Green Pay, an Ivorian fintech that provides electronic payment terminals for merchants, has secured an equity investment from Caisse des Dépôts et Consignations de Côte d’Ivoire (CDC-CI), bringing the state-backed financial institution onto its cap table alongside Orange Côte d’Ivoire Participations, a subsidiary of the Orange Group.
Financial terms were not disclosed.
The transaction marks a further step in CDC-CI’s growing presence in financial technology, aligning with its broader mandate to support financial inclusion and the modernization of Côte d’Ivoire’s financial ecosystem. For Green Pay, the new investor adds policy-aligned, long-term capital to an existing strategic shareholder base as the company looks beyond its domestic market.
Founded in 2020 by Anouar Traboulsi, Green Pay supplies payment terminals that enable merchants to accept both card payments and mobile money across networks—an increasingly important capability in West Africa, where consumers often shift between cash, mobile wallets, and bank cards depending on context and availability.
Green Pay’s infrastructure thesis gained an early regional dimension in 2021, when a partnership with GIM-UEMOA connected the company to more than 140 financial institutions across the West African economic and monetary bloc. That integration positioned Green Pay as a potential enabler of broader interoperability—one of the persistent challenges in scaling digital payments across borders and across providers.

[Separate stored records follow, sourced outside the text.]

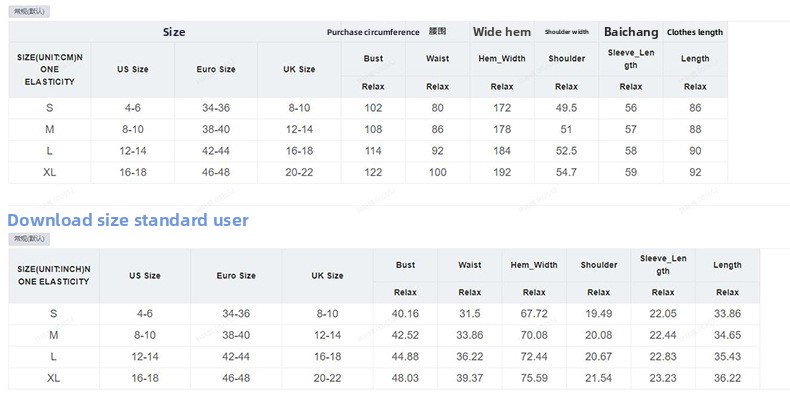Viewport: 790px width, 405px height.
Task: Click the Wide hem column header
Action: point(502,32)
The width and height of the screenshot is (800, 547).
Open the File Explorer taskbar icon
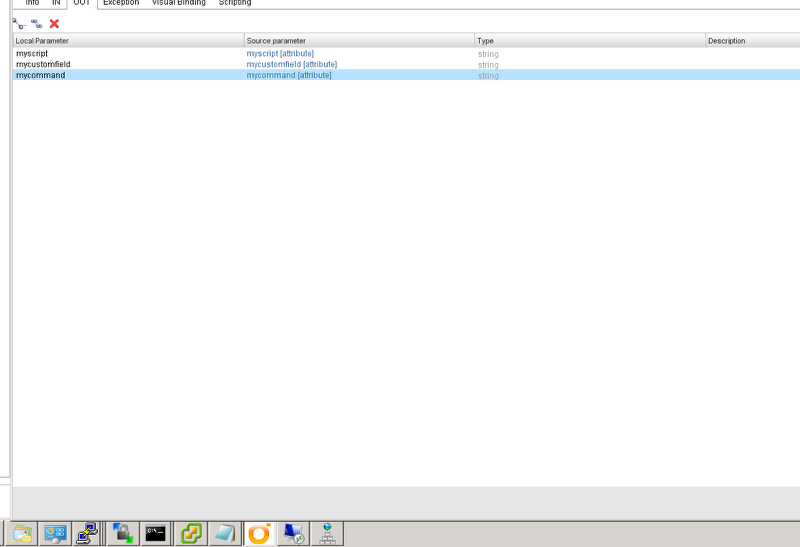22,533
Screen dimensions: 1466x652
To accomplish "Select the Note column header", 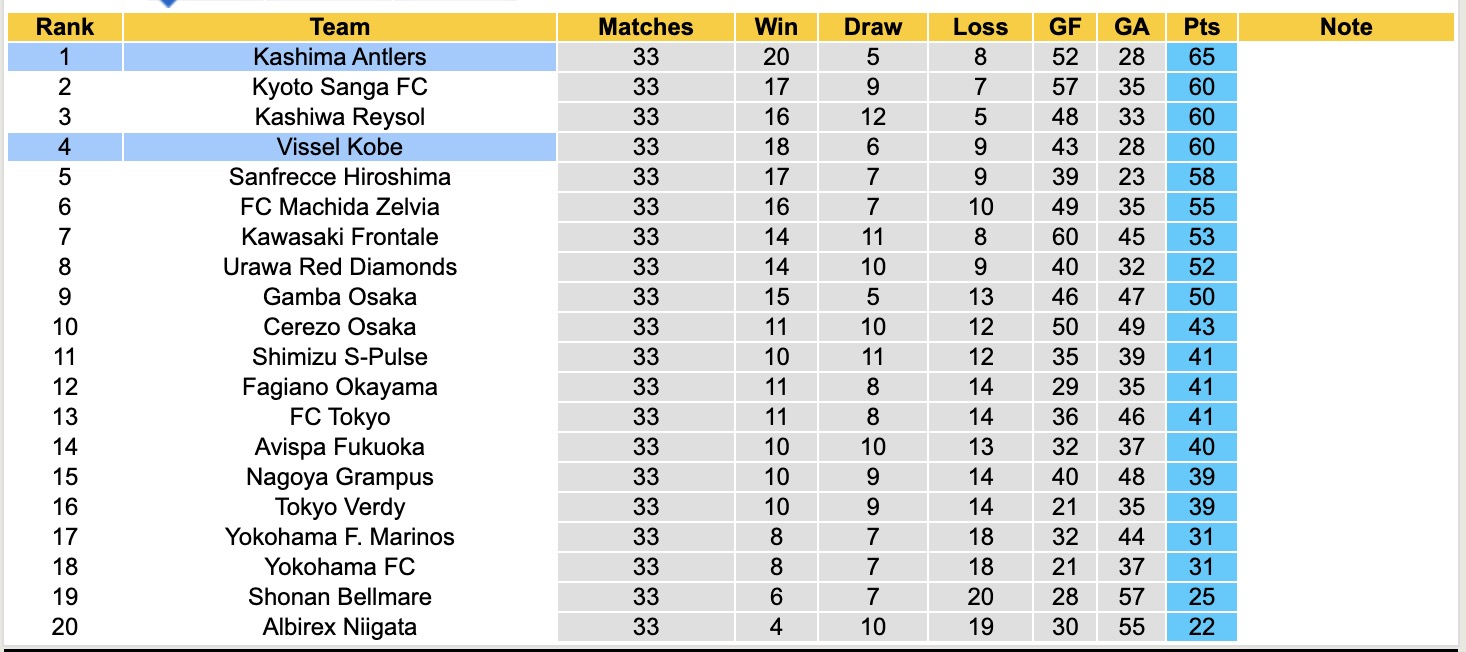I will tap(1345, 27).
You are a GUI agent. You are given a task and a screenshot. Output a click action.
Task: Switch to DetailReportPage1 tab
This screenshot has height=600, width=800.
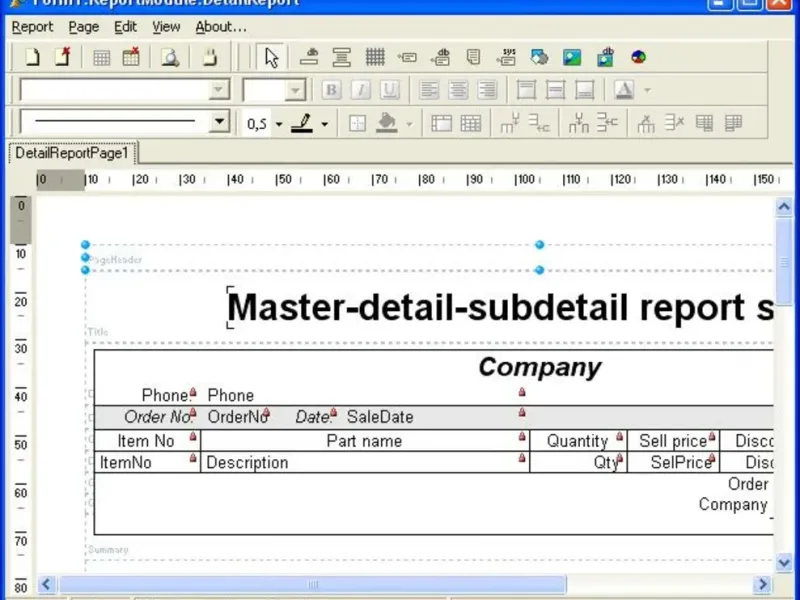(72, 154)
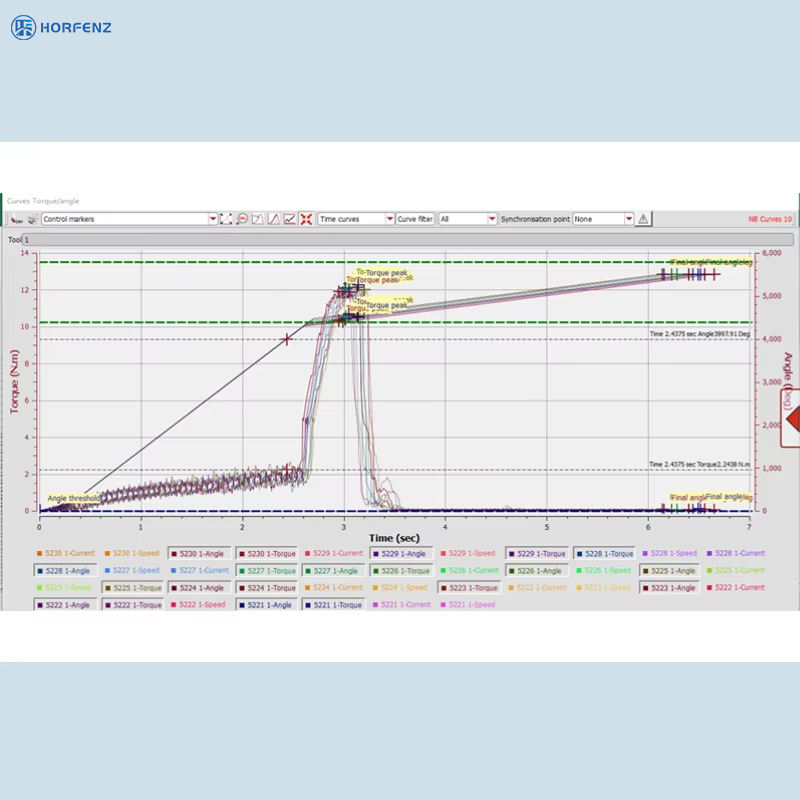Click the HORFENZ logo link
This screenshot has width=800, height=800.
click(x=62, y=27)
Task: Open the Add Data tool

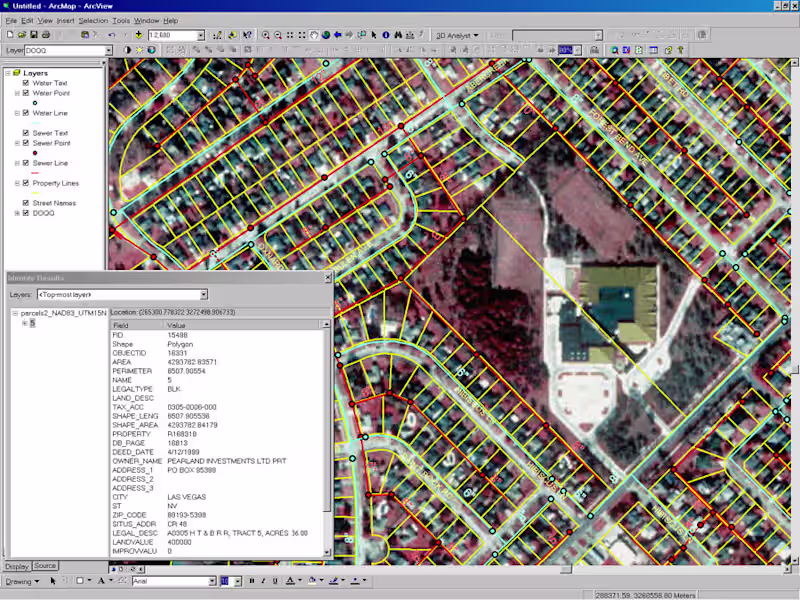Action: coord(137,36)
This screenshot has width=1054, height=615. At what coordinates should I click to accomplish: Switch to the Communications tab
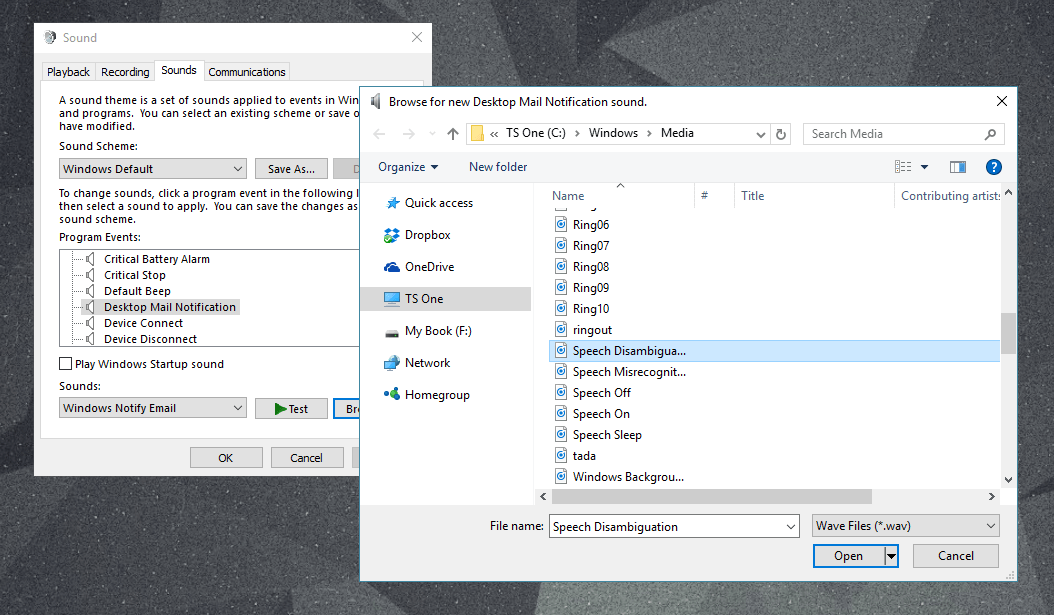coord(247,72)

By combining Orange’s distribution footprint with CDC-CI’s institutional backing, Green Pay is now better positioned to expand merchant acceptance and deepen usage in Côte d’Ivoire while laying groundwork for regional growth. Orange’s presence provides commercial reach and operational scale, while CDC-CI’s involvement signals public-sector confidence in payments infrastructure as a lever for formalization and inclusion.
The investment comes amid rising competition in West Africa’s payments space, where fintechs and telecom operators are racing to build the rails that connect merchants, consumers, banks, and mobile money systems. Merchant acquiring—enabling businesses to accept a wide range of electronic payments—has become a strategic battleground as governments and regulators push for digital traceability, improved tax efficiency, and reduced reliance on cash.
For Côte d’Ivoire, often viewed as a regional economic anchor, investments in interoperable payments infrastructure can have outsized impact: wider merchant acceptance increases everyday utility for digital wallets and cards, potentially accelerating the shift from person-to-person transfers into routine commerce.
Green Pay’s positioning as an “infrastructure” player, rather than a single-wallet consumer brand, may also help it navigate a fragmented market. Terminals that support multiple payment methods can reduce the burden on merchants—who otherwise may need to manage several QR codes, wallet providers, or settlement processes—and can increase transaction success rates by offering customers multiple ways to pay.
While Green Pay has not disclosed timelines or target markets for its next phase, the company has pointed to regional expansion, and the new capital structure suggests a blend of strategic execution and long-horizon funding designed to support that ambition.
As digital payments continue to move from “nice-to-have” to “essential utility,” the entry of CDC-CI into Green Pay’s shareholder base underscores a broader trend: public finance institutions are increasingly treating payments infrastructure as critical economic plumbing—on par with other foundational systems required to scale commerce, extend financial access, and support small business growth.